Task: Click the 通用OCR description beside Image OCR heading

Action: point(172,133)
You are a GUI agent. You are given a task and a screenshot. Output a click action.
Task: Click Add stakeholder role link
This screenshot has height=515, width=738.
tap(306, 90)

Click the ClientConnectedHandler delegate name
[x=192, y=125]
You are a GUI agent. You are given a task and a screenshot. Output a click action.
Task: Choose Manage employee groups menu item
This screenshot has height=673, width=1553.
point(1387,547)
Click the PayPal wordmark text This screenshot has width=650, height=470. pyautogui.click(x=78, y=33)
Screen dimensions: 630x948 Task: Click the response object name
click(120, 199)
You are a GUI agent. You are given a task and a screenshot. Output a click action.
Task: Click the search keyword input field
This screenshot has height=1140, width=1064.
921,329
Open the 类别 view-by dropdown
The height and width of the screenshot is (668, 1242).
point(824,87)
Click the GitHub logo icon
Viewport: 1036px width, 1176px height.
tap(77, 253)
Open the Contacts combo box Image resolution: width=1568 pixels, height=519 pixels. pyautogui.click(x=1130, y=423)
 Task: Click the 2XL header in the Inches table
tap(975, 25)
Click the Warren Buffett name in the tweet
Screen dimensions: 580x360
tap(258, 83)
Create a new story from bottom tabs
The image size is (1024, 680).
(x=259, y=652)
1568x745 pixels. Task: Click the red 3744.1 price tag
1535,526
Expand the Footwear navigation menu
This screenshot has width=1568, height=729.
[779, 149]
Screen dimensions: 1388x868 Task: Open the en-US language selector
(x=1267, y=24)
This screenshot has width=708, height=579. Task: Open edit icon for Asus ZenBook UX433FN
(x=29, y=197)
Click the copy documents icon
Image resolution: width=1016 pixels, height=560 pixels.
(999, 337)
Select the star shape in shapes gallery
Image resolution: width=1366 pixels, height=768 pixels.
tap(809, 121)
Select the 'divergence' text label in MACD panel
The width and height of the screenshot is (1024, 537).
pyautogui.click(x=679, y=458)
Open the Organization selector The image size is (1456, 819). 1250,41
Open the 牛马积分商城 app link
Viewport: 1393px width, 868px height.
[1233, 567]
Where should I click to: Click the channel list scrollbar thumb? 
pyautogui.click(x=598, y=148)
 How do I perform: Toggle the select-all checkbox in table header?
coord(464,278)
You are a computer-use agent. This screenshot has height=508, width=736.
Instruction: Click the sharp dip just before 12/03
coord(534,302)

##############################

▸ Work task: Copy exactly the opening line of the material, the line bearing "Open the 类别 view-by dropdown", and every line between them. Include nothing else.

▸ Task solution:
Task: Click the 通用OCR description beside Image OCR heading

Action: point(172,133)
You are a GUI agent. You are given a task and a screenshot. Output a click action.
Task: Click Add stakeholder role link
This screenshot has height=515, width=738.
tap(306, 90)

Click the ClientConnectedHandler delegate name
[x=192, y=125]
You are a GUI agent. You are given a task and a screenshot. Output a click action.
Task: Choose Manage employee groups menu item
This screenshot has height=673, width=1553.
point(1387,547)
Click the PayPal wordmark text This screenshot has width=650, height=470. pyautogui.click(x=78, y=33)
Screen dimensions: 630x948 Task: Click the response object name
click(120, 199)
You are a GUI agent. You are given a task and a screenshot. Output a click action.
Task: Click the search keyword input field
This screenshot has height=1140, width=1064.
921,329
Open the 类别 view-by dropdown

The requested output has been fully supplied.